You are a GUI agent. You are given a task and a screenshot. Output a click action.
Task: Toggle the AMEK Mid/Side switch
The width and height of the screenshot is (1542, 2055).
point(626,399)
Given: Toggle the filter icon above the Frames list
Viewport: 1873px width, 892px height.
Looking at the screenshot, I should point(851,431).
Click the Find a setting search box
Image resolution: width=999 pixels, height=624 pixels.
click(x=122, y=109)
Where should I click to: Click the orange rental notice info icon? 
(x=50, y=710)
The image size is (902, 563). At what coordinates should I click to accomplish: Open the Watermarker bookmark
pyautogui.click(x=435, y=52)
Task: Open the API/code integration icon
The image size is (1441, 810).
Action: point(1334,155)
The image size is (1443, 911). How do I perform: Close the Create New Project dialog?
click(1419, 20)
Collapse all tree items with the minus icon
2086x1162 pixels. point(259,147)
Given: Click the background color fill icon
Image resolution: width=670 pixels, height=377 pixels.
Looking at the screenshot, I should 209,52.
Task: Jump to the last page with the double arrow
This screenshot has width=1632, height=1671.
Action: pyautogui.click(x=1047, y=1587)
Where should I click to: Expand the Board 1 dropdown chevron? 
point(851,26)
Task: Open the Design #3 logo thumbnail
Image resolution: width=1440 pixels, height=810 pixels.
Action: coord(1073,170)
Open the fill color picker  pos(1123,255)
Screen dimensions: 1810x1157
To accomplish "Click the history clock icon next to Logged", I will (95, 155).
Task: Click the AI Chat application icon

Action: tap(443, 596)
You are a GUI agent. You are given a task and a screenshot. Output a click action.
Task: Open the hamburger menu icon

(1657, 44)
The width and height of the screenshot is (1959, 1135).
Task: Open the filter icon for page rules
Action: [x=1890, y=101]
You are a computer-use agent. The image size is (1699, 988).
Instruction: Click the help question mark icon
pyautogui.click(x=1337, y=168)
---*---
_What you have to do:_
Copy out the records above exactly.

_Expected answer:_
You are a GUI agent. You are given a task and a screenshot. Output a click action.
Task: Toggle the AMEK Mid/Side switch
The width and height of the screenshot is (1542, 2055).
point(626,399)
Given: Toggle the filter icon above the Frames list
Viewport: 1873px width, 892px height.
Looking at the screenshot, I should point(851,431).
Click the Find a setting search box
Image resolution: width=999 pixels, height=624 pixels.
click(x=122, y=109)
Where should I click to: Click the orange rental notice info icon? 
(x=50, y=710)
The image size is (902, 563). At what coordinates should I click to accomplish: Open the Watermarker bookmark
pyautogui.click(x=435, y=52)
Task: Open the API/code integration icon
The image size is (1441, 810).
Action: point(1334,155)
The image size is (1443, 911). How do I perform: Close the Create New Project dialog?
click(1419, 20)
Collapse all tree items with the minus icon
2086x1162 pixels. point(259,147)
Given: Click the background color fill icon
Image resolution: width=670 pixels, height=377 pixels.
Looking at the screenshot, I should 209,52.
Task: Jump to the last page with the double arrow
This screenshot has width=1632, height=1671.
Action: pyautogui.click(x=1047, y=1587)
Where should I click to: Expand the Board 1 dropdown chevron? 
point(851,26)
Task: Open the Design #3 logo thumbnail
Image resolution: width=1440 pixels, height=810 pixels.
Action: coord(1073,170)
Open the fill color picker  pos(1123,255)
Screen dimensions: 1810x1157
To accomplish "Click the history clock icon next to Logged", I will (95, 155).
Task: Click the AI Chat application icon

Action: tap(443, 596)
You are a GUI agent. You are given a task and a screenshot. Output a click action.
Task: Open the hamburger menu icon

(1657, 44)
The width and height of the screenshot is (1959, 1135).
Task: Open the filter icon for page rules
Action: [x=1890, y=101]
You are a computer-use agent. The image size is (1699, 988).
Instruction: Click the help question mark icon
pyautogui.click(x=1337, y=168)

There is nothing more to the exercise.